Posted on 15 Dec 11:28
Another good project meeting on Friday 11th December with our academic colleagues from the University of Sheffield, Imperial College London and Swansea University as part of the Engineering and Physical Sciences Research Council (EPSRC) Solar Grand Challenge ‘High Resolution Mapping of Performance and Degradation Mechanisms in Printable Photovoltaic Devices’.
There was considerable discussion surrounding perovskite hysteresis and understanding what's happening. It seems like we are still in the early days of truly understanding what is going on but it seems increasingly accepted that a lot of hysteresis stems from ionic content.
There is also a range of optical imaging techniques being developed to explore inhomogeneity within the perovskite layer, with the hope to develop a new technique to map out ion migration pathways. However, in the mean time from our perspective we are still working on a three-pronged process to reduce hysteresis and improve lifetime:
1) Start with highly pure materials with little "stray" ionic content to begin with (e.g. excess free Iodine).
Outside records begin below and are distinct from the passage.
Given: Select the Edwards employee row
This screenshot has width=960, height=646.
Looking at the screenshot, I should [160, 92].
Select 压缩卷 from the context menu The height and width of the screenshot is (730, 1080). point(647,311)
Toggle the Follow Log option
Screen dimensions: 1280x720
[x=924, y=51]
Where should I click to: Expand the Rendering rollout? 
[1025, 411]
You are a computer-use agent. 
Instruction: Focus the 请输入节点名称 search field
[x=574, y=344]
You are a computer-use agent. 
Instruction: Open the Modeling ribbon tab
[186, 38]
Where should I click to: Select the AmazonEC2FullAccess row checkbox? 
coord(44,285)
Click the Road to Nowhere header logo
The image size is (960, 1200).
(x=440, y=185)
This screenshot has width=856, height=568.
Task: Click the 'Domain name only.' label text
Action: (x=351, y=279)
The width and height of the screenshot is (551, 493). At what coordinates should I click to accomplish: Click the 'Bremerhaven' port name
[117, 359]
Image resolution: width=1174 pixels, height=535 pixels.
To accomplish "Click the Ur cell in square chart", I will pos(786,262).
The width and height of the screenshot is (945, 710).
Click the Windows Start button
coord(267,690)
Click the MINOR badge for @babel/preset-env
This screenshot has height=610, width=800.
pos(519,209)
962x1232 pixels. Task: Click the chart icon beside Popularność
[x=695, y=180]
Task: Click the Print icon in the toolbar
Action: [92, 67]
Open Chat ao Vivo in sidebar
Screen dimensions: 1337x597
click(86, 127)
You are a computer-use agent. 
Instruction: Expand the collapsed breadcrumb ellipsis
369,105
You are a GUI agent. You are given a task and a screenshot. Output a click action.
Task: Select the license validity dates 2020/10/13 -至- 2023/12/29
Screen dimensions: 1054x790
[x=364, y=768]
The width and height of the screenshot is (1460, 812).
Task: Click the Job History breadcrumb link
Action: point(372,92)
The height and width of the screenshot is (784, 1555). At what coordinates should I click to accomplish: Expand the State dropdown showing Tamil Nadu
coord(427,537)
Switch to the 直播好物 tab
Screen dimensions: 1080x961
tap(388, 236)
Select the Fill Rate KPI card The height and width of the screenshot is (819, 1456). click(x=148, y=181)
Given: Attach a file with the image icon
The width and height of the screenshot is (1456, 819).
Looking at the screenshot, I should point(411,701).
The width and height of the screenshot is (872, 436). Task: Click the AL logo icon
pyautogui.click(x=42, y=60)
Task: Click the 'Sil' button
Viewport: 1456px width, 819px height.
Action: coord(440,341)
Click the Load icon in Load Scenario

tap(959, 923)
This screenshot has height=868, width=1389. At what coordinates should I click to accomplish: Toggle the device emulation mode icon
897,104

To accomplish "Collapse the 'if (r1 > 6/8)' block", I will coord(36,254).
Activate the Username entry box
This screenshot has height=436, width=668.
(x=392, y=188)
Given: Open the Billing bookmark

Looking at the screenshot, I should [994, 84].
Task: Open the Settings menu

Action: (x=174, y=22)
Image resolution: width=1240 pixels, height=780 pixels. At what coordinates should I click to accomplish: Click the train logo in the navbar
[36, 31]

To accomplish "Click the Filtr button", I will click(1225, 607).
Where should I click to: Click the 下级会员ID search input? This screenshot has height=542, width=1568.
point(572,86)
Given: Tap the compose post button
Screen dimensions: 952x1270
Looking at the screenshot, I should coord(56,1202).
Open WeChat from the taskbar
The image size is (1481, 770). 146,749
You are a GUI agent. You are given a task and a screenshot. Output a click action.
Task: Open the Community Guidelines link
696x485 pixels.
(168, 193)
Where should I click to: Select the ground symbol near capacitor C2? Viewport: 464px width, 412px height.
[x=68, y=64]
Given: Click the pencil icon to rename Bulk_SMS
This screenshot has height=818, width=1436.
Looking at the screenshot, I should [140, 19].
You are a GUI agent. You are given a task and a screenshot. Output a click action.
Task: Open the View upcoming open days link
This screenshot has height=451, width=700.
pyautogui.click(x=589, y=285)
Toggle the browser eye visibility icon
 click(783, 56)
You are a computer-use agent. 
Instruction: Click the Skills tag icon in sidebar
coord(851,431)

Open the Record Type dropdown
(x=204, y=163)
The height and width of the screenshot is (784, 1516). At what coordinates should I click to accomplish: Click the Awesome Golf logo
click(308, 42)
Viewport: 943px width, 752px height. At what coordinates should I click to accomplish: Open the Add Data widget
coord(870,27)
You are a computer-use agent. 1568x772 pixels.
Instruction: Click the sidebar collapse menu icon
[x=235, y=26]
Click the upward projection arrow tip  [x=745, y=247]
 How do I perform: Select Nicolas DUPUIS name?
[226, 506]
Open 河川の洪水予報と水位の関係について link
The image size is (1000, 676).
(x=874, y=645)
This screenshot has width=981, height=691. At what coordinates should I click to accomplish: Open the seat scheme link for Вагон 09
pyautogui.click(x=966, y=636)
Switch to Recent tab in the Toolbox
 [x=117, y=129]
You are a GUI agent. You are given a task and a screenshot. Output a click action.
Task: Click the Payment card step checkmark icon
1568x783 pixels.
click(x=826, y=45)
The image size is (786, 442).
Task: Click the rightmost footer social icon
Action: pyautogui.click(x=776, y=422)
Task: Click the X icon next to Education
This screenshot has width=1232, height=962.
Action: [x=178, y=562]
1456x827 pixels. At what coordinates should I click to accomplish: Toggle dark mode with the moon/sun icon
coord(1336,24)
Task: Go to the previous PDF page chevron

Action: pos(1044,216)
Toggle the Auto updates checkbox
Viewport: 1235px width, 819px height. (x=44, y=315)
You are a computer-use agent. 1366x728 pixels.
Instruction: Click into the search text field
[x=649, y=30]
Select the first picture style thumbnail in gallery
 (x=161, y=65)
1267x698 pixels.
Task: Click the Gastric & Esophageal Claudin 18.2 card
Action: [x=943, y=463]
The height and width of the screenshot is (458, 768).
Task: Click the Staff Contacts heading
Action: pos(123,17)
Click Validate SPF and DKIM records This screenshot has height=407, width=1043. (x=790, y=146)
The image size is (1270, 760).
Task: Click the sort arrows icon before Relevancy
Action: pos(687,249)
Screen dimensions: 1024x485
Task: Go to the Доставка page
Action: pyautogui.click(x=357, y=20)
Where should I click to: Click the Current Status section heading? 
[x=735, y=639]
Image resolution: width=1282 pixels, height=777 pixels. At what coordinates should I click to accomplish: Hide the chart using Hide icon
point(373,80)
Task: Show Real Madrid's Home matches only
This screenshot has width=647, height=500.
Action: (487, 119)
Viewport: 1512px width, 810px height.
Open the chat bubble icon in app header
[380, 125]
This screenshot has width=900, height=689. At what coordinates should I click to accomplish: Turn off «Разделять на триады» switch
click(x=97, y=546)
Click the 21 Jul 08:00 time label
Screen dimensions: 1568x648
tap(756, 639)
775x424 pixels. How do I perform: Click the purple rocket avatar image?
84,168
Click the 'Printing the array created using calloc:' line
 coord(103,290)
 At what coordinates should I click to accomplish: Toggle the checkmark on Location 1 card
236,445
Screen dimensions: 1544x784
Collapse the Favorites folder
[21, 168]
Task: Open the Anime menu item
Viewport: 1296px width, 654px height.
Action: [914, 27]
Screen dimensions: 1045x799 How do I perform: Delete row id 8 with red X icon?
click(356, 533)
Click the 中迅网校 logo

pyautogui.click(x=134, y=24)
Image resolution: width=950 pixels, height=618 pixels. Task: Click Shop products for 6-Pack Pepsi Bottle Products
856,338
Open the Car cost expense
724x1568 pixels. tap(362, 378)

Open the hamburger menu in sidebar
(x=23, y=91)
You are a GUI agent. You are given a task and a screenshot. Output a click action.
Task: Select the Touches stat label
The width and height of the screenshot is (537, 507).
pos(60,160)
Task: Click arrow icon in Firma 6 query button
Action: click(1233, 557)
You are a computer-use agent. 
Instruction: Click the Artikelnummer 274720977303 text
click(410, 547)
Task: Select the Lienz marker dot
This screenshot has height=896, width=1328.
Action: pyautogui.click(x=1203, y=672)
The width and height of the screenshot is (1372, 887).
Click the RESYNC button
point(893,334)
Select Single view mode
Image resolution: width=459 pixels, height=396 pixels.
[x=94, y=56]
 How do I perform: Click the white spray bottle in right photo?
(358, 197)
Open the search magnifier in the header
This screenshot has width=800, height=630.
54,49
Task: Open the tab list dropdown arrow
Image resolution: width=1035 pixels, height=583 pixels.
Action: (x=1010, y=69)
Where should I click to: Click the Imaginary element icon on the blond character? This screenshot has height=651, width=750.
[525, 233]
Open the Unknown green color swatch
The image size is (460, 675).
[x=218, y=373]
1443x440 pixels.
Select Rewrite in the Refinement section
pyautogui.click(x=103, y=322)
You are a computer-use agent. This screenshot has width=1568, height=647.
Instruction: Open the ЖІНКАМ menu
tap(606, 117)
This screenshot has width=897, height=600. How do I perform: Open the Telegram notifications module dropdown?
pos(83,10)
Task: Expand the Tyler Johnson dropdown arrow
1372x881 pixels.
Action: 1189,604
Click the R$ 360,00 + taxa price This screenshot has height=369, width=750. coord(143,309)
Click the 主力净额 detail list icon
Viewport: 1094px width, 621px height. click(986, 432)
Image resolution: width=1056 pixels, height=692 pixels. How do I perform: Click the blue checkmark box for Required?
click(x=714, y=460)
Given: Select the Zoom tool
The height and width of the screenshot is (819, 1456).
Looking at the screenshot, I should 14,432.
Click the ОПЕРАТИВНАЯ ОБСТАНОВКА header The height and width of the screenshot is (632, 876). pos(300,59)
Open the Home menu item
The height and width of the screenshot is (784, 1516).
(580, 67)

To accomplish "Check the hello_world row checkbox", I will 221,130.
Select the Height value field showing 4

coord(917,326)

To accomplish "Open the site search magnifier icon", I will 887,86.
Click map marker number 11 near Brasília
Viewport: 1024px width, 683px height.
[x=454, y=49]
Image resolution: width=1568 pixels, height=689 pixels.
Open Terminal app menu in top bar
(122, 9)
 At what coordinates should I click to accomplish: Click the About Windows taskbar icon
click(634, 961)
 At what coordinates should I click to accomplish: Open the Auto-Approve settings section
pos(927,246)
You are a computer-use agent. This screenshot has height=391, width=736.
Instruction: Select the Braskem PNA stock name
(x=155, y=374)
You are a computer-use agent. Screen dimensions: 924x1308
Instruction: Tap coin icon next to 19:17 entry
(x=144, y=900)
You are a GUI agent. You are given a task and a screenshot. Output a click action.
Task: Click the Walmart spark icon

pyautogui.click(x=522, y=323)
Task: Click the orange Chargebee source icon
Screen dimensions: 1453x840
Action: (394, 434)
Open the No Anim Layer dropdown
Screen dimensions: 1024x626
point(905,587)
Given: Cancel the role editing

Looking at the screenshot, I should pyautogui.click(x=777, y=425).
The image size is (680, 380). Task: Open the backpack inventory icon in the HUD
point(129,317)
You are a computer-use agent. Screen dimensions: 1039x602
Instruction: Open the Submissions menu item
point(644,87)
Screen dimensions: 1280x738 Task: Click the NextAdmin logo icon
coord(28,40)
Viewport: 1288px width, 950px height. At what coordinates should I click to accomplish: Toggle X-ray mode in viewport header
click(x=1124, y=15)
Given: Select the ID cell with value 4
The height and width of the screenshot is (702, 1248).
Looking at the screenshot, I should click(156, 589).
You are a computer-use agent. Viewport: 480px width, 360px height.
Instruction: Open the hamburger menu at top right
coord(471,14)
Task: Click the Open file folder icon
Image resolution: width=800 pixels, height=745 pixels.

2) Try to produce a stoichiometrically pure perovskite crystal layer so there isn't too much of an excess of any of the ionic precursor materials (eg. MA+, Pb+, Cl- or I-) lingering at the grain boundaries or interfaces.
3) Don't add salty ionic dopants to the interface materials (especially those dopants containing light and mobile ions such as lithium).
In practice, this means that while we are still working with doped spiro as a short term measure to increase hole extraction efficiency, long term our focus is still likely to be on undoped (or at least intrinsically doped) interface materials to help avoid the issue of ion migration.